Edwin Lughofer,
"Efficient Sample Selection in Data Stream Regression using Evolving Generalized Fuzzy Models"
: Proceedings of the International FUZZ-IEEE Conference 2015, Serie FUZZ-IEEE 2015, IEEE Press, Istanbul, 2015
Original Titel:
Efficient Sample Selection in Data Stream Regression using Evolving Generalized Fuzzy Models
Sprache des Titels:
Englisch
Original Buchtitel:
Proceedings of the International FUZZ-IEEE Conference 2015
Original Kurzfassung:
In this paper, we propose two criteria for efficient
sample selection in case of data stream regression problems.
The selection becomes apparent whenever the target values,
which guide the update of the regressors as well as the implicit model structures, are costly to measure. Reducing the samples used for model updates as much as possible while keeping the predictive accuracy of the models on a high level is thus a central challenge, especially in non-stationary environments
where (permanent) system changes or expansion can be expected.
Our selection criteria rely on two aspects: 1.) the extrapolation degree of the model combined with its non-linearity degree, 2.) the uncertainty in model outputs which can be measured in terms of confidence intervals reflected by so-called adaptive error bars,
which are updated over time synchronously to the model. The
selection criteria are developed in combination with evolving
generalized Takagi-Sugeno (TS) fuzzy models (containing rules in arbitrarily rotated position), which could be shown to outperform conventional evolving TS models (containing axis-parallel rules) and other stream regression techniques in previous publications.

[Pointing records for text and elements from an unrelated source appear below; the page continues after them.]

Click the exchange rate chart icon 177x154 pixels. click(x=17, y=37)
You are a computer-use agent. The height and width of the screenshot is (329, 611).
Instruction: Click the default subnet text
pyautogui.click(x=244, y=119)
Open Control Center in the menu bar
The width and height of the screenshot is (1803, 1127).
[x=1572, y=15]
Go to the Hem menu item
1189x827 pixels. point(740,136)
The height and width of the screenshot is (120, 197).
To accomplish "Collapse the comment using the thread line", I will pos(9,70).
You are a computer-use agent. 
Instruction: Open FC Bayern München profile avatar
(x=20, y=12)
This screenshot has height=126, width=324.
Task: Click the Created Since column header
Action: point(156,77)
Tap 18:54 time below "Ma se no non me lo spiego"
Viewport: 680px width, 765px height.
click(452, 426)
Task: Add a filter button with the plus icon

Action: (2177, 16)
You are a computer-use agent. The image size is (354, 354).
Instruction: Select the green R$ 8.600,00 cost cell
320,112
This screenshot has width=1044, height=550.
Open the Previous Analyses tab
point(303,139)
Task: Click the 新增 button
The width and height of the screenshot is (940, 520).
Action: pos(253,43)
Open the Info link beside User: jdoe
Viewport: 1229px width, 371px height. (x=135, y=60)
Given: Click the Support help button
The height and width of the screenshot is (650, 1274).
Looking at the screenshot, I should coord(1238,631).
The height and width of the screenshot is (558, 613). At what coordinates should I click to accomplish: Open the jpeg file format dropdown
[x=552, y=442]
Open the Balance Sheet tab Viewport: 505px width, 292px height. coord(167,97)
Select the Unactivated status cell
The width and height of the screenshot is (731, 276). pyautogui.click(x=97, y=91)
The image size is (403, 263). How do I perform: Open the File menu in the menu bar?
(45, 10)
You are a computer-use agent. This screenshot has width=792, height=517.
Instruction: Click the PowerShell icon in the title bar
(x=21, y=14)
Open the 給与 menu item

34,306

The results based on two high-dimensional real-world streaming
problems show that a decrease of the number of model updates
by about 80-85% (as only 15-20% of samples are selected) can
still achieve similar accumulated model errors over time to the case when performing a full update on all samples. This may yield a significant reduction of computational demands and of costs whenever targets are costly to measure.